TEXTO:
+++

Contudo, a bibliografia de Juan Rulfo é limitada a apenas um livro de contos: "Chão em Chamas" de 1953 e um romance: "Pedro Páramo" de 1955. Ele não publicou nenhuma outra obra literária durante toda a vida, dedicando-se à fotografia e ao cinema. A interrupção da carreira de escritor não reduziu o interesse do público por seus livros, muito pelo contrário, fato semelhante ao ocorrido com o nosso mestre Raduan Nassar que vive recluso desde os anos 1980 quando abandonou a literatura após escrever dois romances: "Lavoura Arcaica" de 1975 e "Um Copo de Cólera" de 1978.

"O Galo de Ouro" foi Publicado em 1980 em uma descuidada edição com o título de "O Galo de Ouro e outros textos para cinema". A obra realmente serviu como base para o roteiro de um filme homônimo que foi lançado em 1964, mas basta lermos alguns parágrafos para constatar o teor literário e o correto enquadramento do texto como novela ou romance breve. Na verdade, faz parte daquele seleto grupo de clássicos que atingiram o status de literatura universal partindo de uma visão regionalista, que poderia ser localizada no nordeste brasileiro, em uma remota região na Sibéria, ou na savana africana, mas que refletem os sentimentos que identificamos (ainda) como humanos.

O protagonista, Dionisio Pinzón, é um dos homens mais pobres de San Miguel del Milagro, um povoado no interior do México, portador de um "braço entrevado sabe-se lá por quê", vive sozinho com a mãe velha e doente, obtendo o sustento por meio de uma profissão muito peculiar, ele é "pregoeiro" (ler o trecho citado abaixo) e "gritador" em rinhas de galo. A sua sorte, no entanto, está para mudar quando ele decide cuidar de um galo ferido e já desenganado pelo proprietário, depois de uma luta feroz. A recuperação do galo coincide com a morte da sua mãe, "doente de miséria", e a decisão de abandonar o povoado, após precisar enterrá-la em uma tosca gaiola feita por pedaços de madeira apodrecida da porta de casa, já que nem mesmo para o enterro da mãe ele tinha dinheiro.

+++

BLOCO DE DADOS:
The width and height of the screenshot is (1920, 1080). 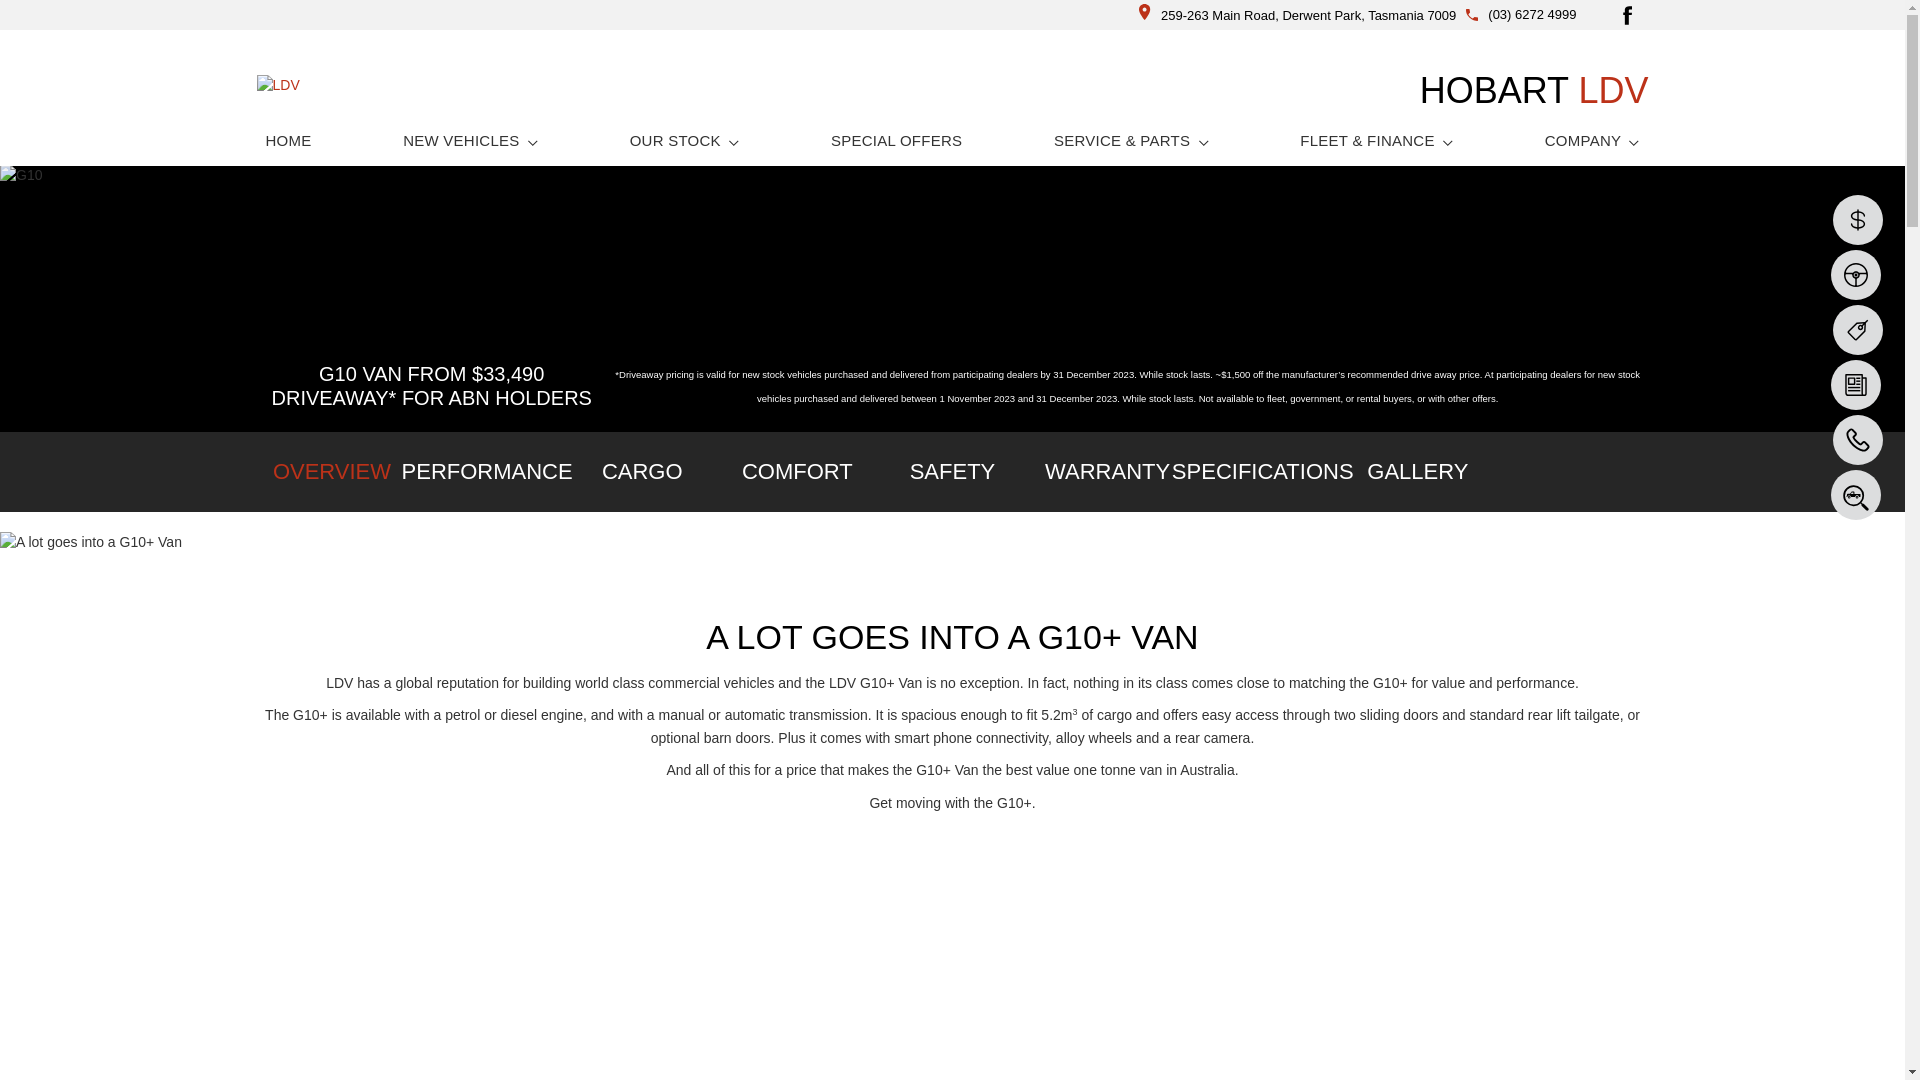 I want to click on '259-263 Main Road, Derwent Park, Tasmania 7009', so click(x=1297, y=15).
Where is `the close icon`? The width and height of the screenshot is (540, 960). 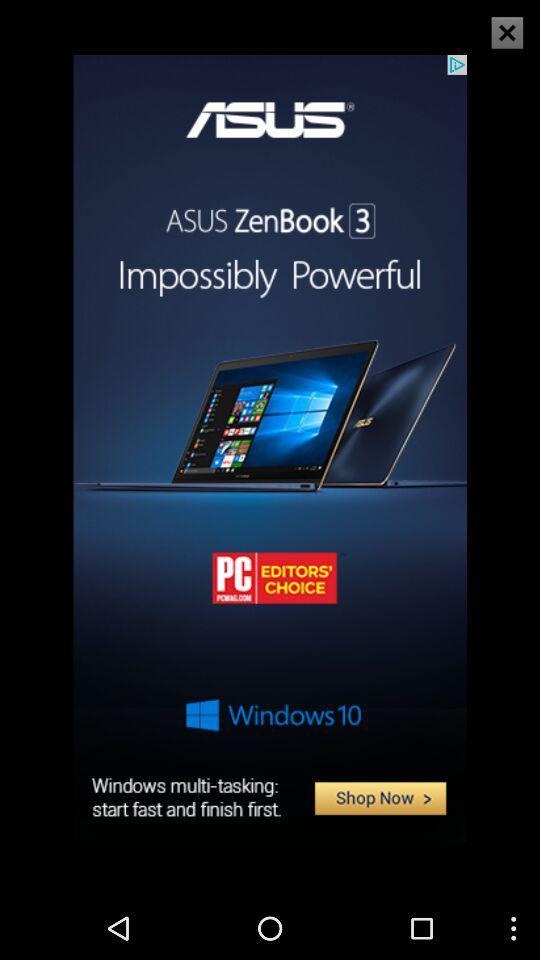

+++

TAREFAS:
[A] Reproduza fielmente um trecho do texto sobre Juan Rulfo. Comece nas palavras "O protagonista, Dionisio" e pare logo após "ele tinha dinheiro.".
[B] Segundo o texto sobre Juan Rulfo, em que lugares a visão regionalista dos clássicos de literatura universal poderia ser localizada? Liste todos.

RESPOSTAS POR TAREFA:
[A]
O protagonista, Dionisio Pinzón, é um dos homens mais pobres de San Miguel del Milagro, um povoado no interior do México, portador de um "braço entrevado sabe-se lá por quê", vive sozinho com a mãe velha e doente, obtendo o sustento por meio de uma profissão muito peculiar, ele é "pregoeiro" (ler o trecho citado abaixo) e "gritador" em rinhas de galo. A sua sorte, no entanto, está para mudar quando ele decide cuidar de um galo ferido e já desenganado pelo proprietário, depois de uma luta feroz. A recuperação do galo coincide com a morte da sua mãe, "doente de miséria", e a decisão de abandonar o povoado, após precisar enterrá-la em uma tosca gaiola feita por pedaços de madeira apodrecida da porta de casa, já que nem mesmo para o enterro da mãe ele tinha dinheiro.

[B]
- o nordeste brasileiro
- uma remota região na Sibéria
- a savana africana